第53回 奈良心理リハビリテイション療育キャンプ報告
期 間:令和7年8月5日(火)~令和7年8月8日(金) 4日間
トレーニー全員日帰り トレーナーの一部と外部講師は宿泊
場 所:はしお元気村 奈良県北葛城郡広陵町
内 容:動作訓練・集団活動・研修・レクリエーション等
参加者:トレーニー 7名 特別支援学校の生徒・卒業生
外部講師 1名 静岡大学教育学部教授
トレーナー 12名 特別支援学校の教員・元教員・施設職員
研修参加者 2名 特別支援学校の教員
トレーニー保護者 8名 (父親・母親)トレーニーヘルパー 1名
※8月4日(月)13時30分~15時30分 県立奈良養護学校体育館で事前研修を兼ねた動作法研修会を実施(講師:静岡大学教育学部特別支援教育教授 香野毅) 教職員35名 施設職員5名 保護者3名参加
今年度も4日間の日帰りキャンプ(トレーナーの一部と講師は宿泊)を行いました。
今回は6月の2日間の日帰りキャンプに続き静岡大学教育学部特別支援教育専攻の香野毅教授に総合指導をしていただきました。香野先生からは動作法の理論や実技の指導とともにキャンプの運営や会が直面している課題解決の方法についてもご指導いただきました。
キャンプ開始前日には、体の取り組みについて多くの方に参加していただけるよう、「自立活動と動作法」をテーマに教職員や福祉事業所職員を対象に実践を含めた研修を奈良養護学校で開催しました。
キャンプ初日は開会式の後にインテークと動作法訓練がありました。「新しい動作法」では、インテークの時間にトレーニーの情報を聞き取り、分析や課題を決めて共有することを大切にしています。これまでは、姿勢やからだの使い方をトレーニーや保護者と話をしながら確認して訓練が始まっていましたが、身体だけでなく、精神面や日常生活で困難だと感じていることも情報として丁寧に聞き取っていただき、トレーナーと一緒に計画を立てていきました。
キャンプ2日目、3日目は1日3回の動作法訓練と保護者研修会、集団活動等がありました。動作訓練では課題についてそれぞれ取り組み、変化に合わせて課題や目標を更新してトレーナーとトレーニーが共有していきました。
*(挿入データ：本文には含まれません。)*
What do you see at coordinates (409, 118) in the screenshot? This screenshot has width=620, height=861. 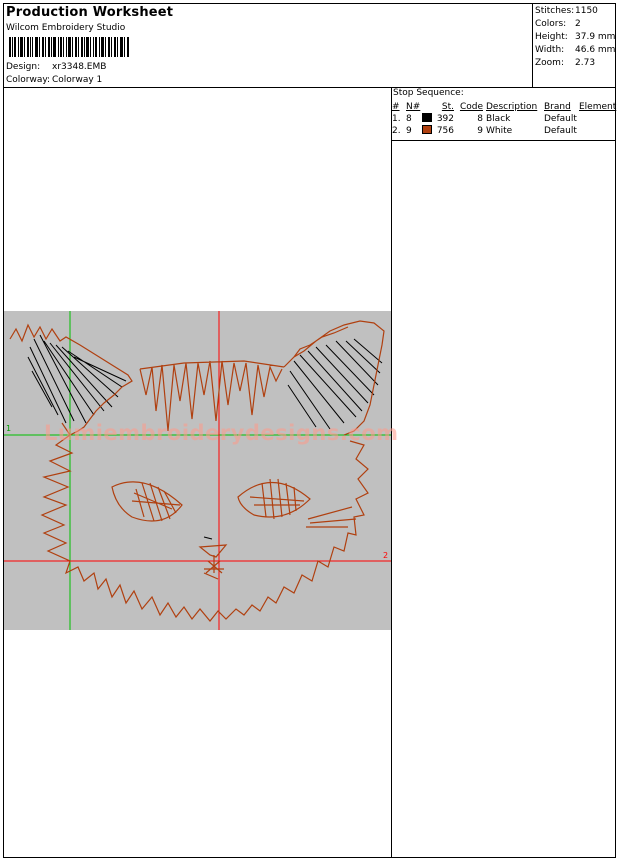 I see `needle-number: 8` at bounding box center [409, 118].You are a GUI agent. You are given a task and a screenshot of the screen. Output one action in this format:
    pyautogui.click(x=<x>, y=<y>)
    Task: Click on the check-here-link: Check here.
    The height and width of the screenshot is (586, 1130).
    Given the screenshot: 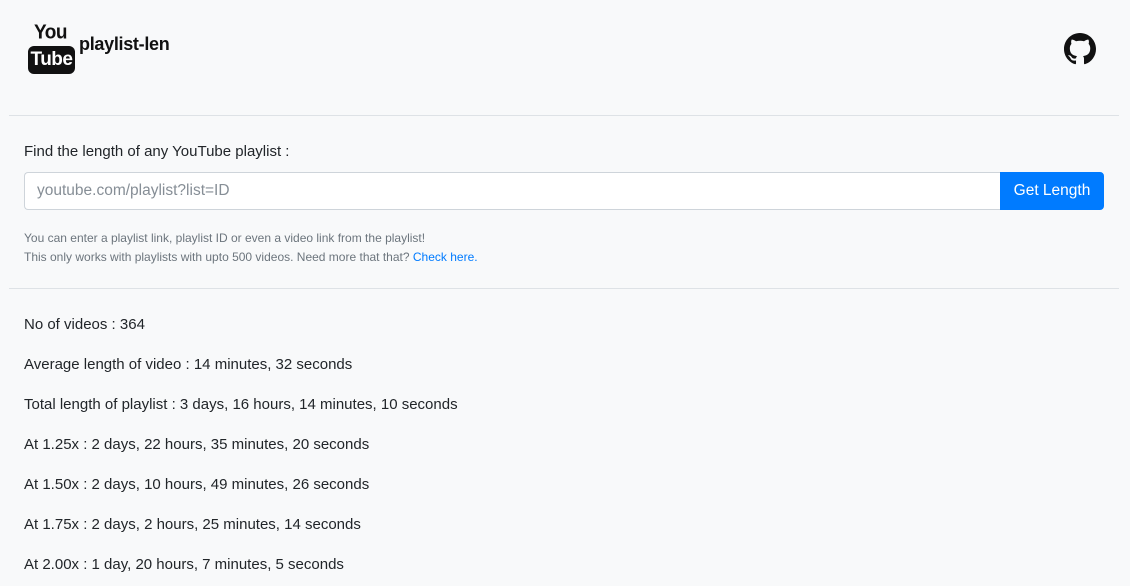 What is the action you would take?
    pyautogui.click(x=446, y=257)
    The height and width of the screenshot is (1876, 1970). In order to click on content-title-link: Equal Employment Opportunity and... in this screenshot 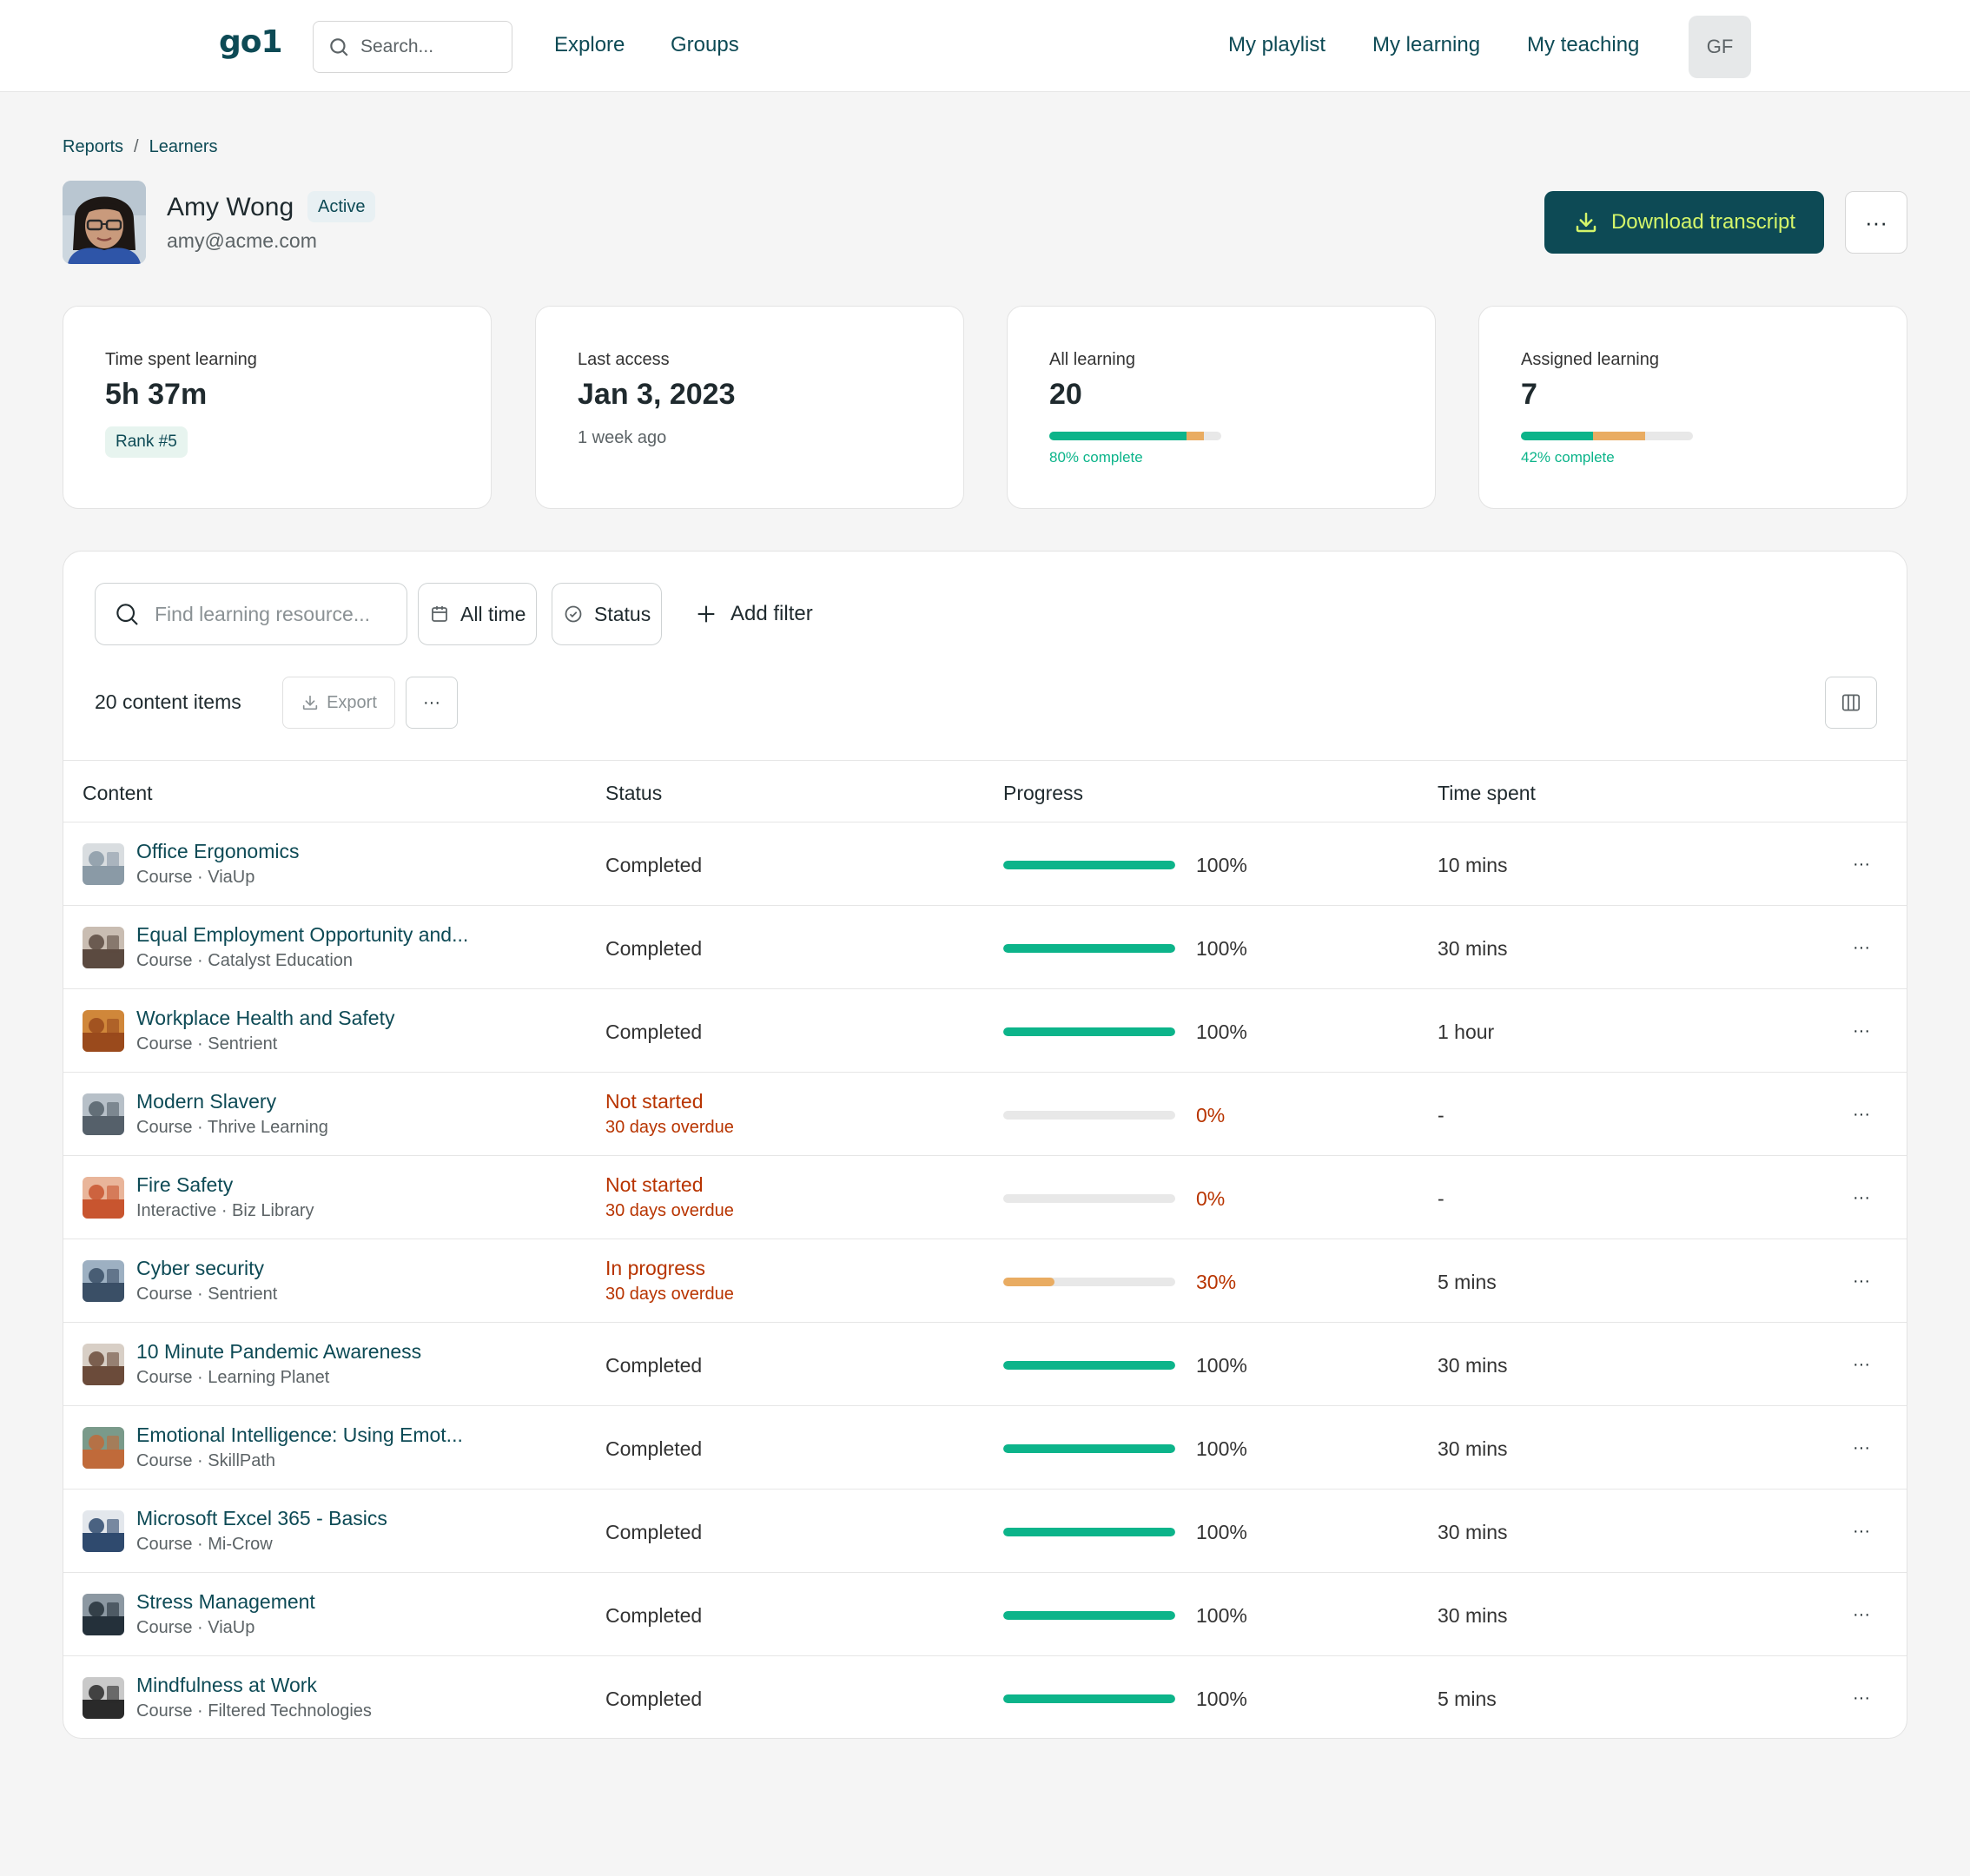, I will do `click(302, 935)`.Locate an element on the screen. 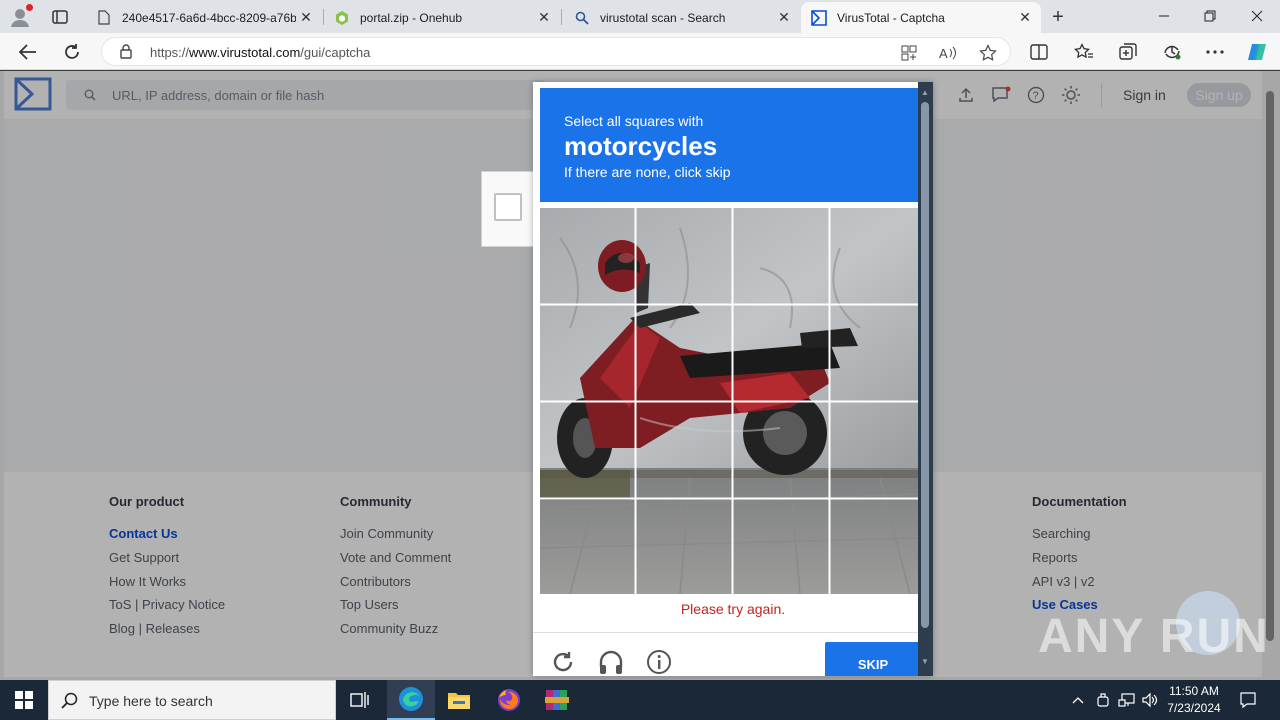 Image resolution: width=1280 pixels, height=720 pixels. split-screen-icon is located at coordinates (1039, 52).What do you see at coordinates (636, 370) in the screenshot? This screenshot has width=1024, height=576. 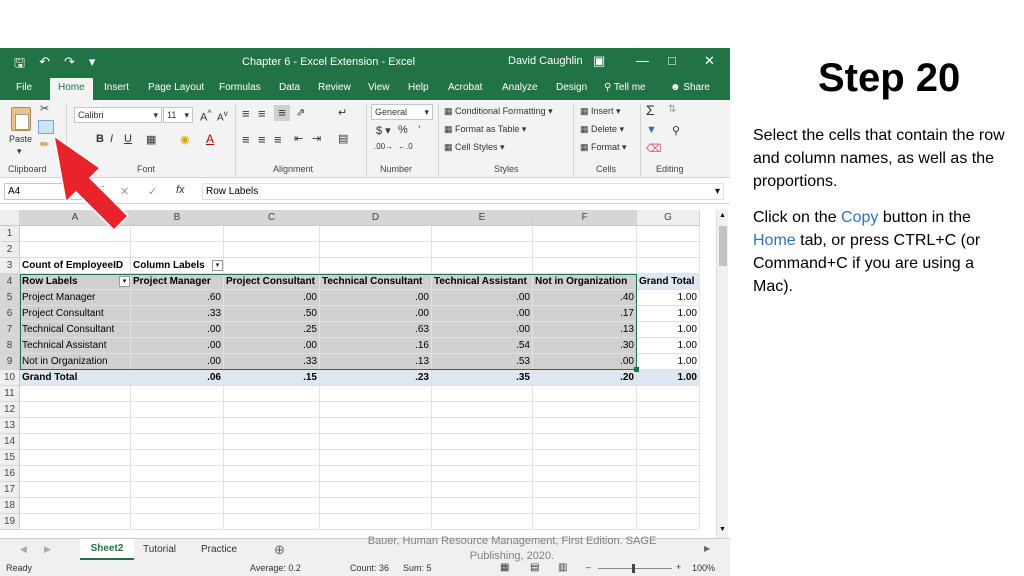 I see `fill-handle` at bounding box center [636, 370].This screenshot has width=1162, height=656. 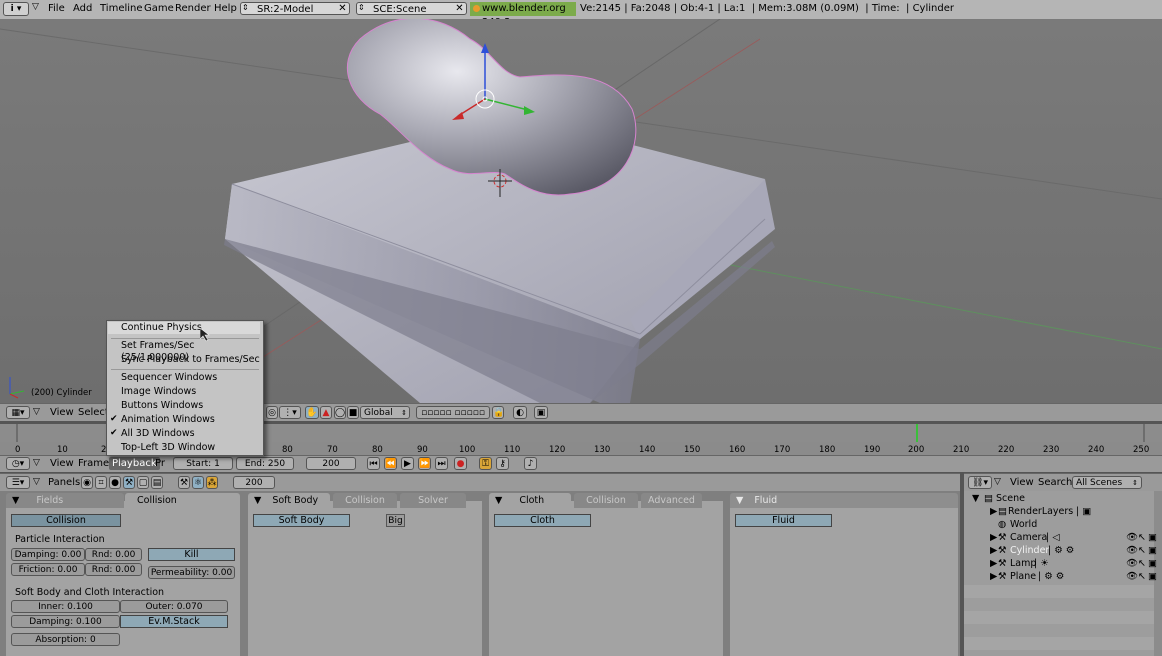 I want to click on soft-body-button: Soft Body, so click(x=302, y=520).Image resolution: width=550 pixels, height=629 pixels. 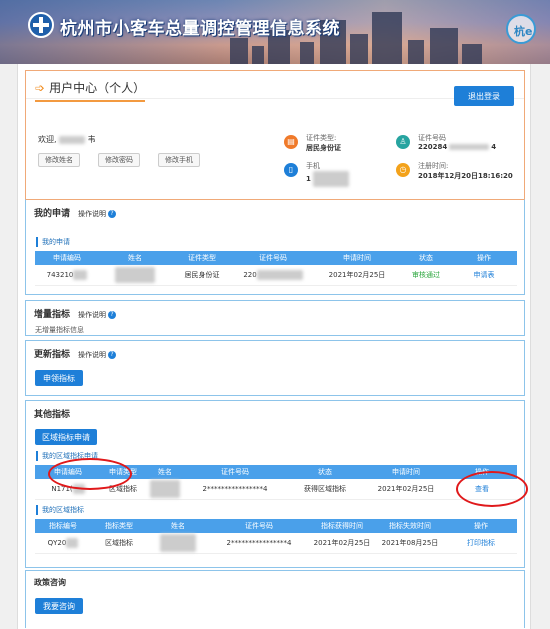 I want to click on redacted-code, so click(x=72, y=542).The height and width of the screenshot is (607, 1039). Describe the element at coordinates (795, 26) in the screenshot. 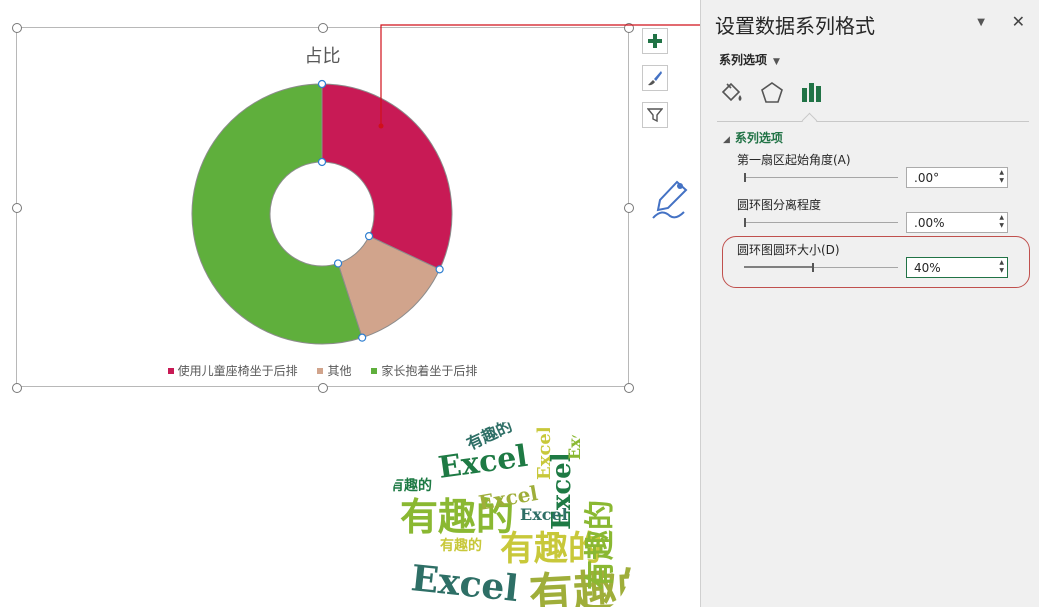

2日目の保護者研修会では、新しい動作法についての説明やトレーナー研修の内容、これからの動作法やキャンプの課題について幅広く意見や感想を聞いていただきました。そして、3日目は急遽トレーナーと保護者の合同研修に変更となりました。現在の会の運営についての課題をトレーナーと保護者が共有し、意見交換をしました。その後、トレーナーと保護者がペアとなり、実技を行うことで動作法の理解とともに実技を通したコミュニケーションをとることでお互いの理解を深めました。
キャンプ最終日は動作法訓練とキャンプの振り返り、保護者指導がありました。振り返りでは、例年と同じスケジュールであっても内容や方法が変わったことで、それぞれの立場から満足度が上がっていることを認識しました。その後の保護者指導ではキャンプでの取り組みや今後取り組む課題について実技を行いながらトレーナーとトレーニー、保護者が共有しました。4日間で開始前に比べてからだが楽に動かせるようになったり、力をバランスよく入れることができるようになったりしていました。
今回のキャンプでは、新しい動作法について理解し、実践しました。動作法に限ったことではありませんが、お互いを理解し、課題を明確にして目標を持つこと、言葉や文字で表現して共有することの大切さを改めて感じました。今回のキャンプにより気持ちの変化はトレーナー、トレーニー、保護者のいずれの立場でもみられています。この変化を今回限りにとどめるのではなく、継続していくことで新たな形にしていきたいです。